No, I’m Not Pregnant

The irony of being queer and chronically ill is that I’ve been asked by doctors if I could possibly be pregnant… a lot.

Now this is part of their job, and I know they have to do it, but the medical field often seems very unaware of any sexuality other than straight. I don’t believe you should make any assumptions about other people – especially when it comes to gender and sexuality. I’ve been asked straight up, “how do you know you’re not pregnant?” Almost like they’re testing me.

Most of the time doctors or nurses ask if you could possibly be pregnant, because they are going to administer a test or medication that could be harmful to a fetus. It makes sense why they ask and make you take a pregnancy test, but it gets a little redundant. I did infusions every day for a week at an infusion center, and every morning I had to pee in a cup for a pregnancy test. If you saw me yesterday afternoon and saw how sick I was, how in the world could you possibly believe I got pregnant in the short time I was gone?

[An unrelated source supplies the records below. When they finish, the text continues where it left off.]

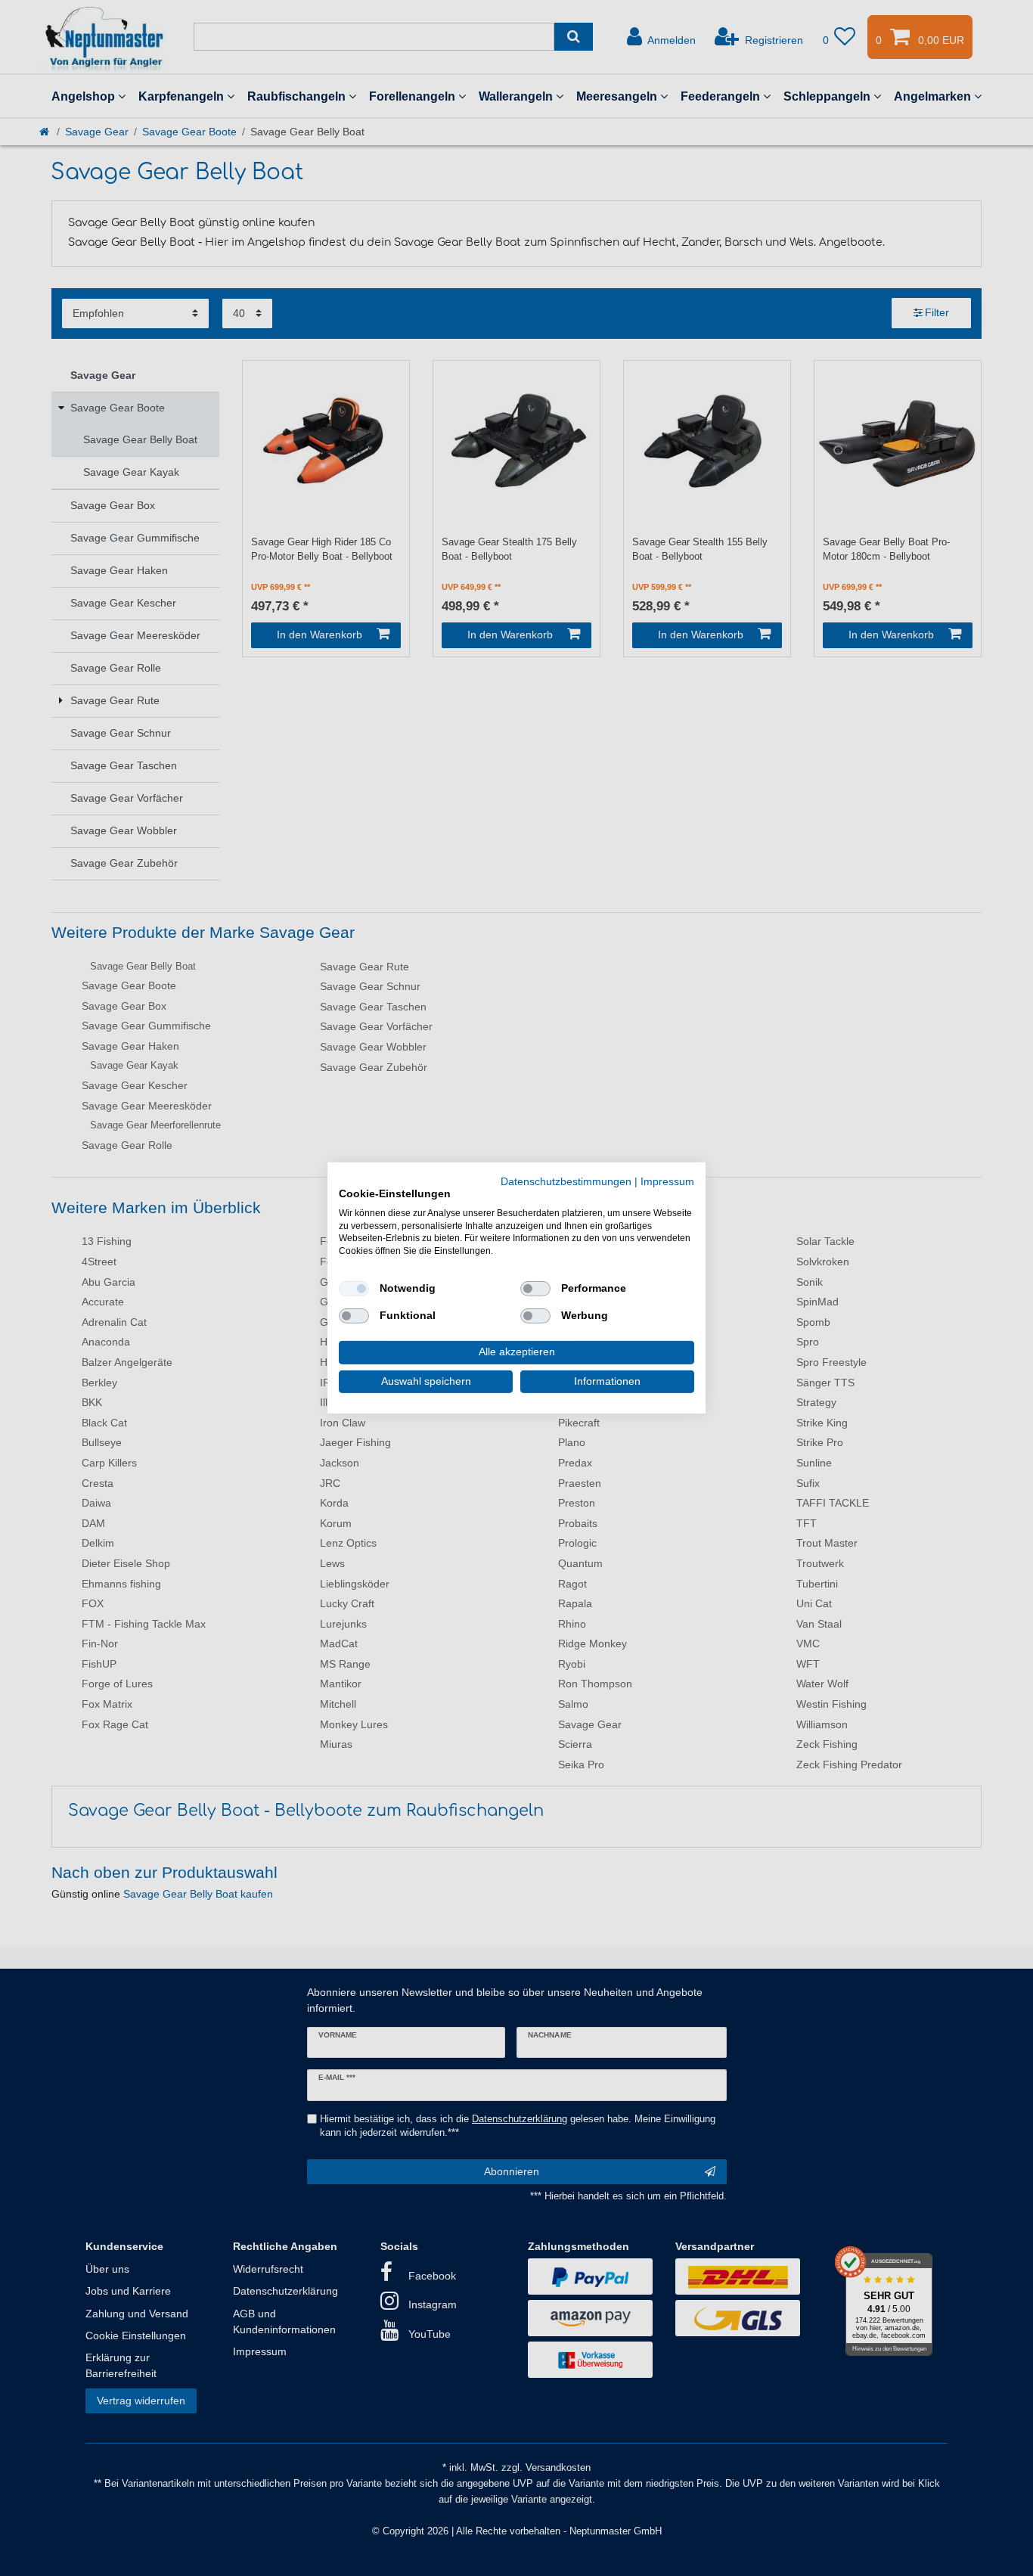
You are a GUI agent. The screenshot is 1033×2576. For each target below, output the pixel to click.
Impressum (667, 1181)
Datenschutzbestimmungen (566, 1181)
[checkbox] (354, 1288)
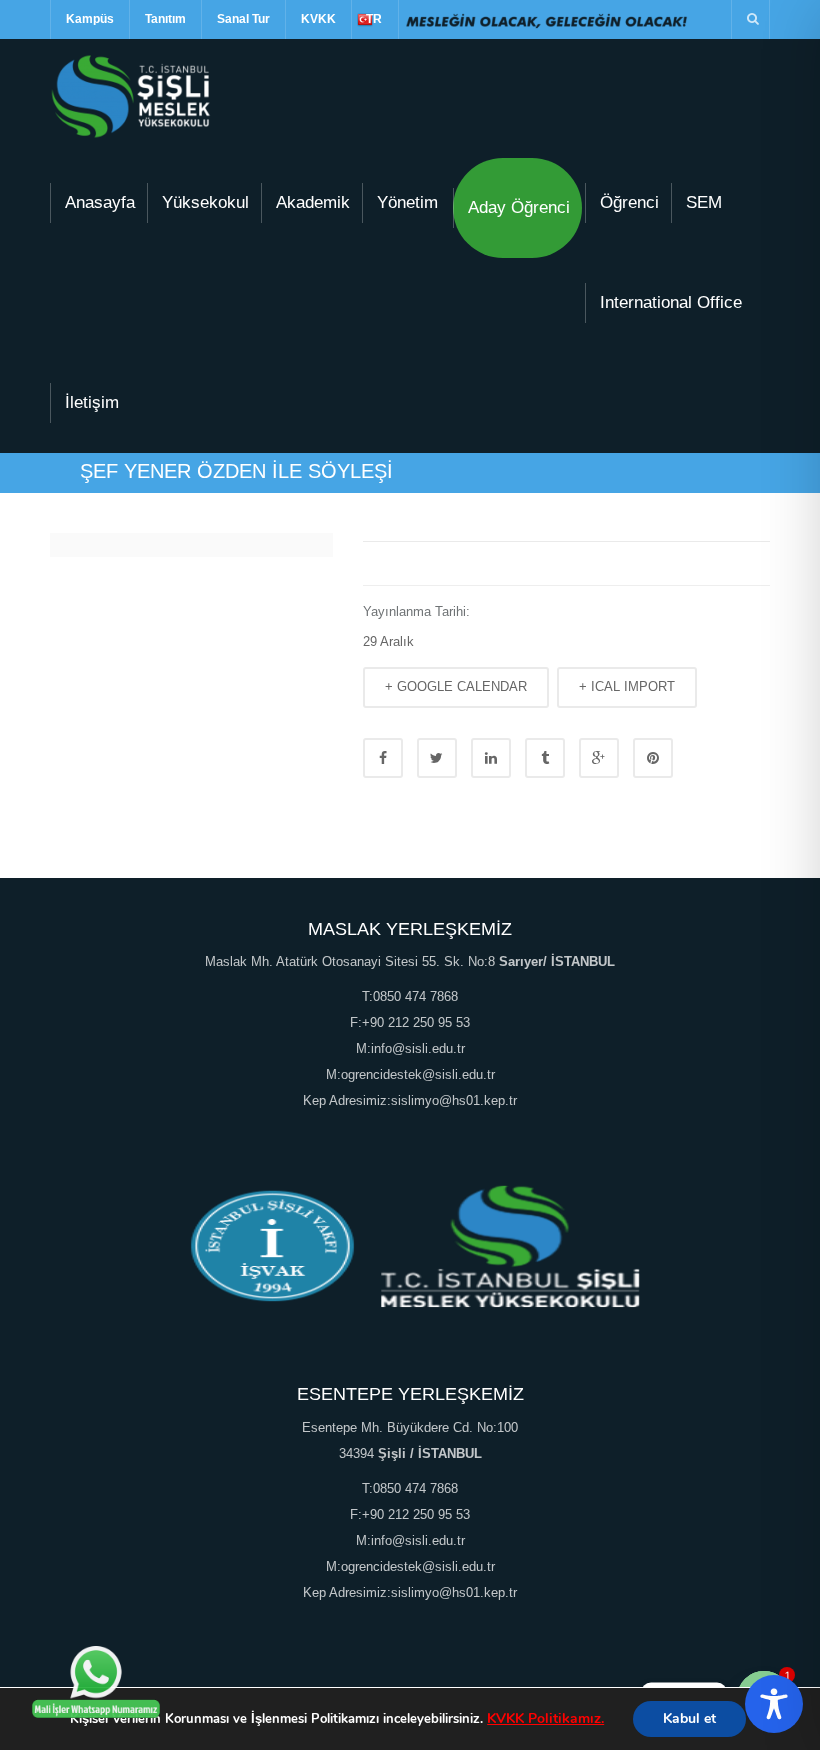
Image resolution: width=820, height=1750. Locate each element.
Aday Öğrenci (519, 207)
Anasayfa (100, 202)
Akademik (313, 202)
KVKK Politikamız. (545, 1718)
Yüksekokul (205, 202)
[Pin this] (653, 758)
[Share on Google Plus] (599, 758)
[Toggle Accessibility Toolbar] (774, 1704)
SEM (704, 202)
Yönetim (407, 202)
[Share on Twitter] (437, 758)
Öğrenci (629, 202)
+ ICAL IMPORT (627, 686)
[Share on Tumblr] (545, 758)
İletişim (92, 402)
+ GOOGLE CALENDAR (456, 686)
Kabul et (689, 1718)
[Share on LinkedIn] (491, 758)
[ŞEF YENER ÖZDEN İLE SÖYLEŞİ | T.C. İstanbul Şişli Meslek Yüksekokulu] (131, 95)
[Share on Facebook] (383, 758)
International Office (671, 302)
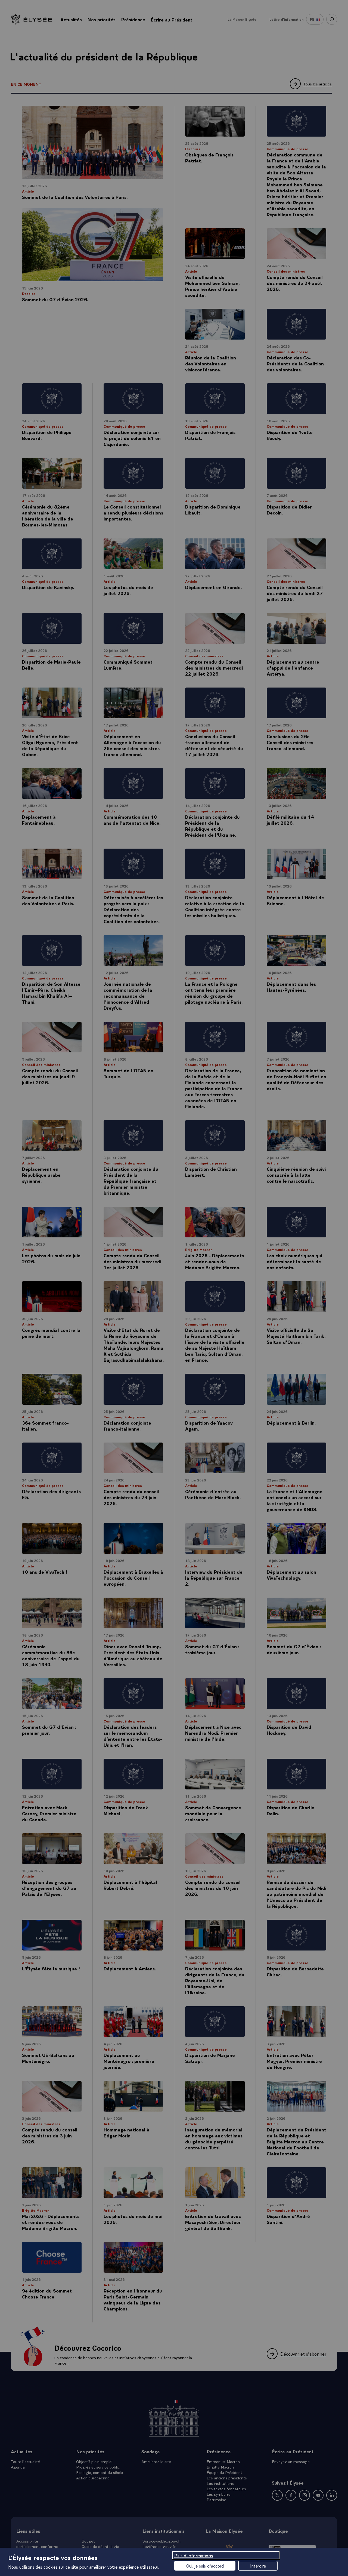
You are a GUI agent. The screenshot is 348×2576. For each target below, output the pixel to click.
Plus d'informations (193, 2555)
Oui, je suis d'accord (205, 2566)
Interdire (258, 2566)
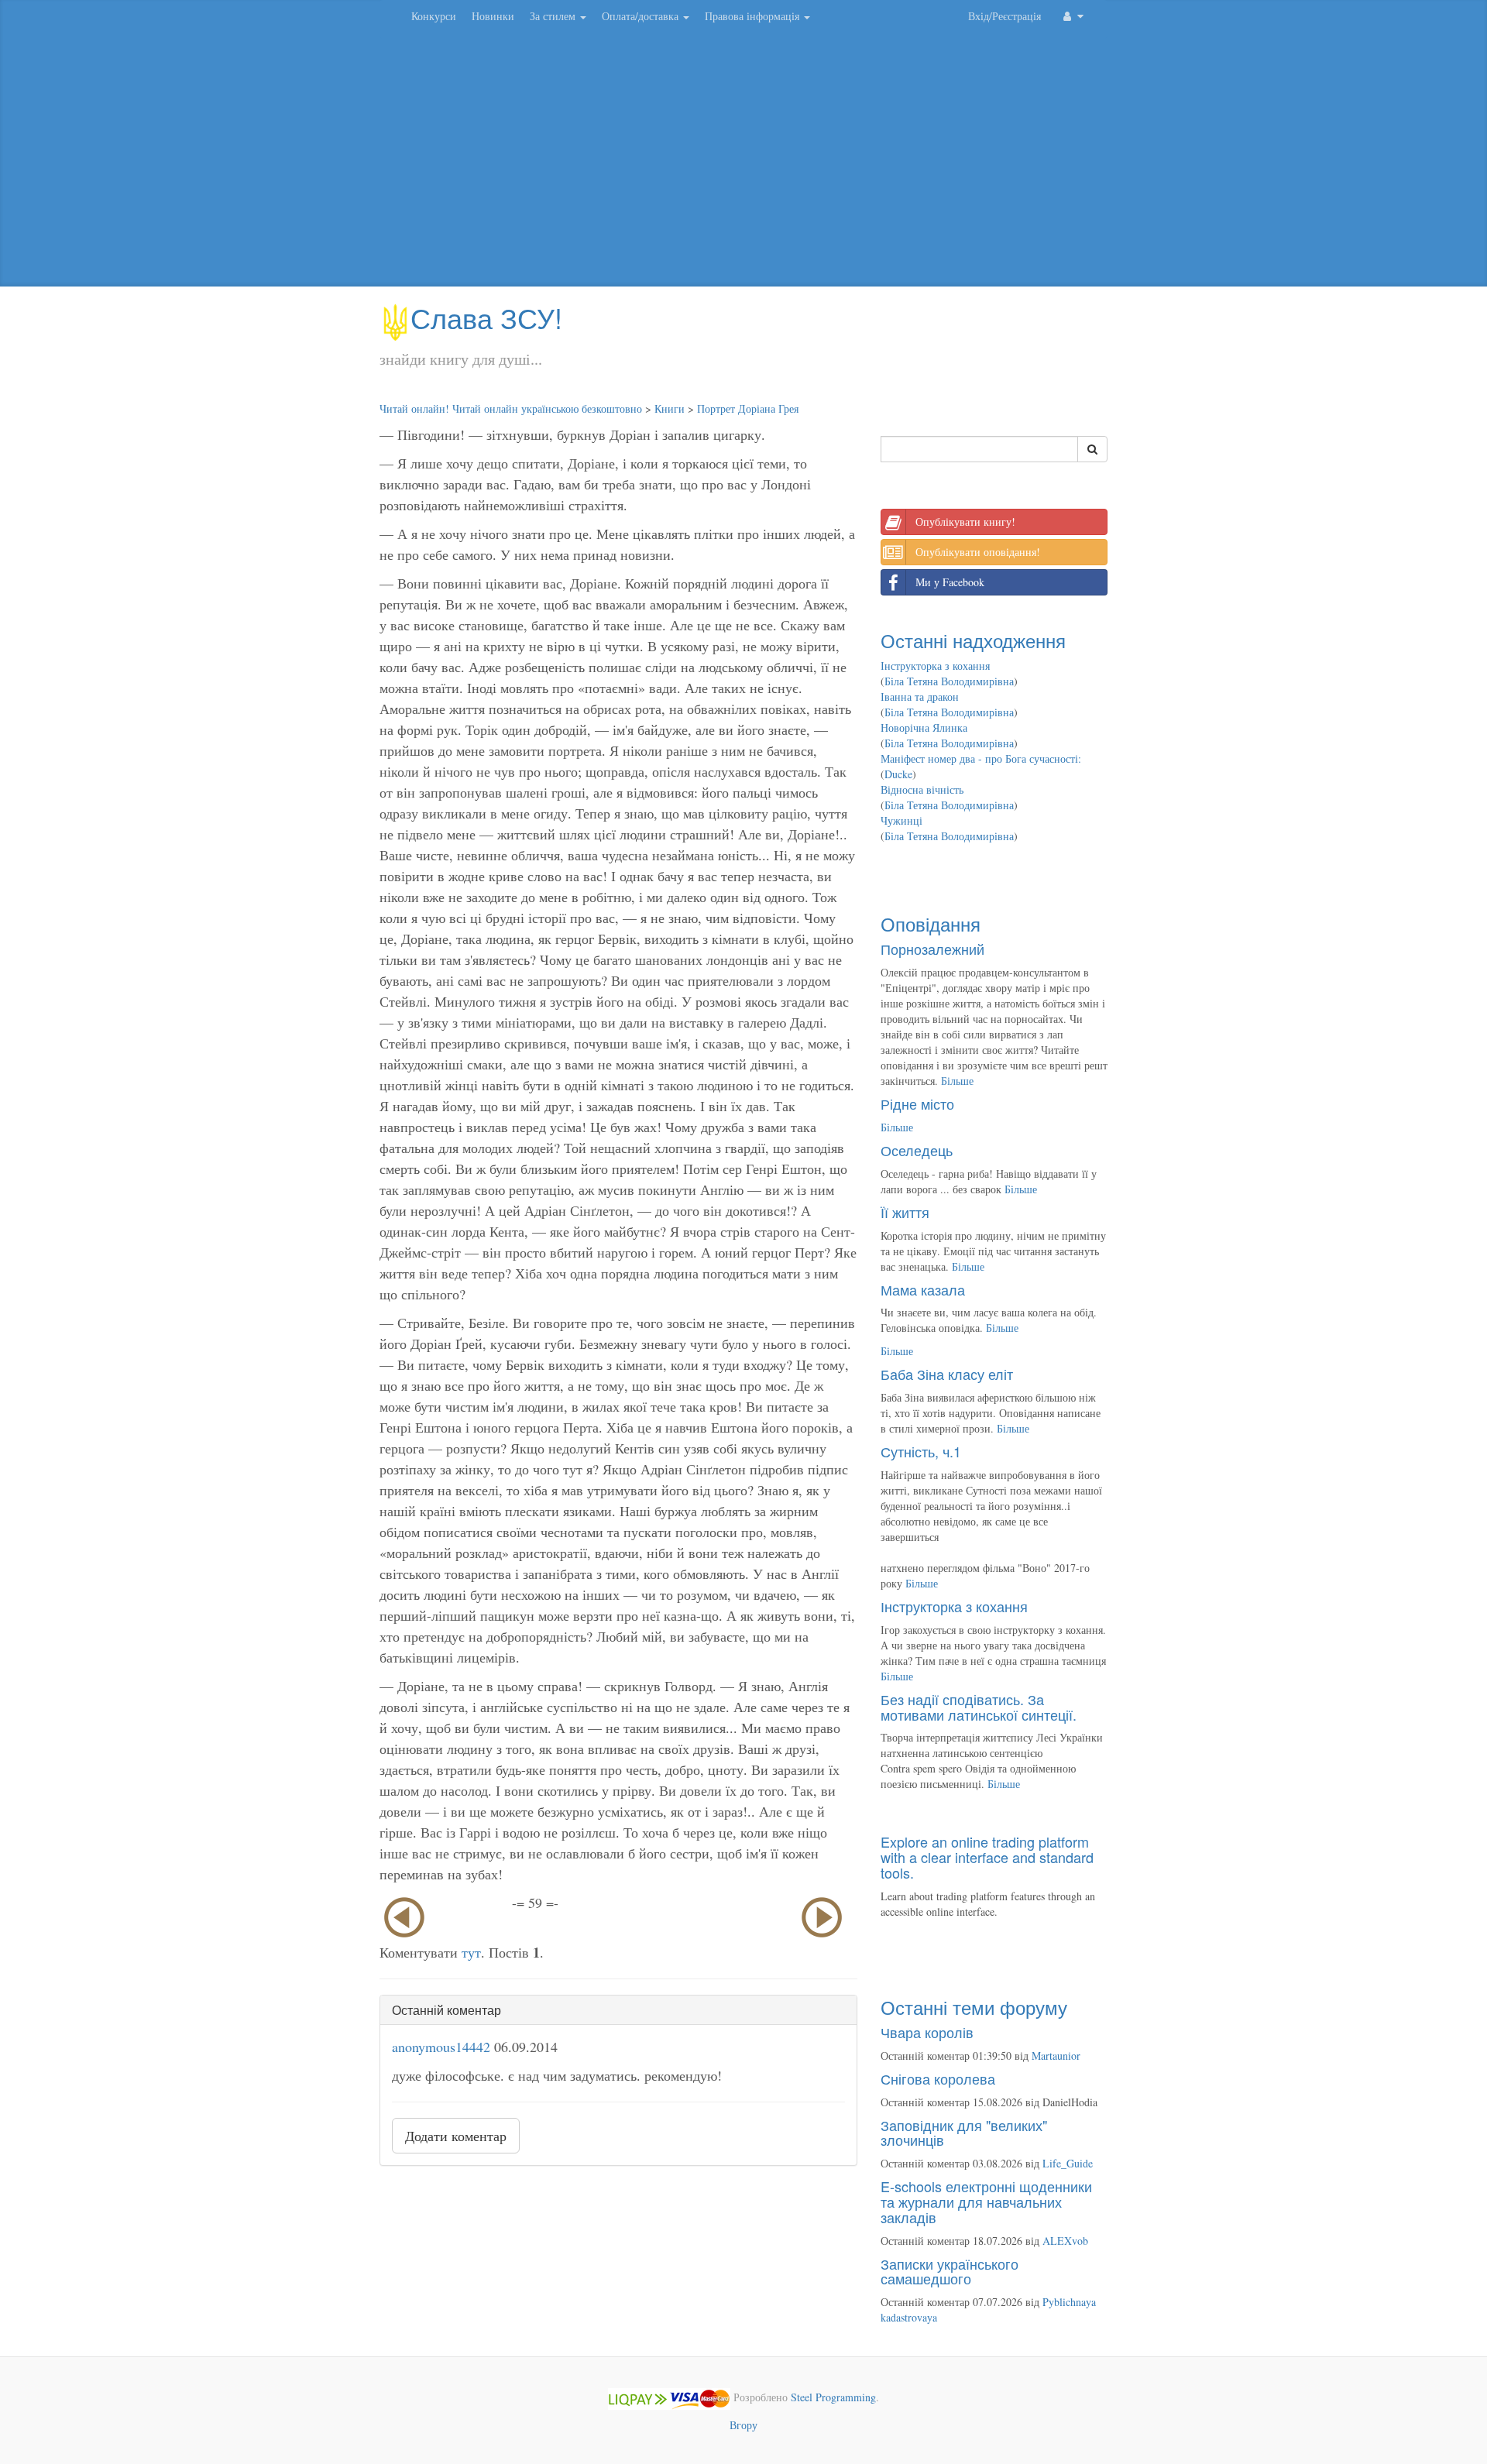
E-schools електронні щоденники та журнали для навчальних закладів (986, 2201)
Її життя (905, 1212)
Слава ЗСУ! (486, 317)
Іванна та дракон (920, 696)
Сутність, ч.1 (921, 1451)
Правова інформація (753, 16)
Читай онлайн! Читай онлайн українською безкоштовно (510, 408)
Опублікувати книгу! (965, 521)
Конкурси (433, 16)
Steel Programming (833, 2397)
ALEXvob (1065, 2240)
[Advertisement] (743, 162)
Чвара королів (927, 2032)
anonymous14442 (441, 2046)
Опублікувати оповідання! (977, 551)
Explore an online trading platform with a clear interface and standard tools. (987, 1856)
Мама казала (923, 1289)
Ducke (898, 774)
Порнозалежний (932, 949)
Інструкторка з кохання (935, 665)
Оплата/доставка (642, 16)
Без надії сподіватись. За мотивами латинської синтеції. (979, 1706)
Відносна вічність (922, 789)
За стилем (554, 16)
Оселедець (917, 1150)
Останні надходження (973, 640)
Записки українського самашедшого (949, 2271)
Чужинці (901, 820)
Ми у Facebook (949, 582)
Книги (669, 408)
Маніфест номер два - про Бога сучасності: (981, 758)
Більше (957, 1080)
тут (471, 1952)
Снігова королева (938, 2078)
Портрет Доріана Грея (747, 408)
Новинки (493, 16)
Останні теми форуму (974, 2006)
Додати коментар (456, 2135)
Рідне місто (917, 1103)
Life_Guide (1067, 2163)
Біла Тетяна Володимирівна (949, 681)
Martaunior (1056, 2055)
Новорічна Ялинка (924, 727)
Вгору (743, 2425)
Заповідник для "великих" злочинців (964, 2132)
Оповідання (930, 923)
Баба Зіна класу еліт (947, 1374)
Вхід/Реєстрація (1004, 16)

If I can barely walk down the stairs some days, how in the world do you think I’m having sex? Also I rarely leave my house, so where am I supposed to find someone who wants to have sex with me? At this point it’s pretty comical, but still annoying. I don’t mind peeing in the cup, but paying at times $150 for a pregnancy test that it is literally impossible for to be positive is ridiculous.

One visit to the ER, I had already been there for hours and received medication, and now it was time for me to be discharged. They wouldn’t let me leave until I had a pregnancy test, although if I was pregnant any damage done to the fetus was irreversible at this point. This situation was particularly frustrating because I went to the ER for excruciating period cramps. They were taking a long time to do the test, and when the doctor came in I said,” I think it’s pretty obvious I’m not pregnant. I’m on my period.” And yes I know there are abnormalities where sometimes you are pregnant, but will still get one last period, or something could be wrong and you could be bleeding, but that obviously wasn’t the case. Apparently this made the doctor mad (even though I said it in a joking manner and wasn’t trying to be rude, but whatever) and she said, “you could be having a miscarriage,” and gave me the evil eye. I had an ultra sound of my ovaries and uterus while I was there, so I think it would have been clear if I was pregnant.

For someone who’s never been pregnant I’ve taken a lot of pregnancy tests. But hey, just mark it down as a funny story, I guess.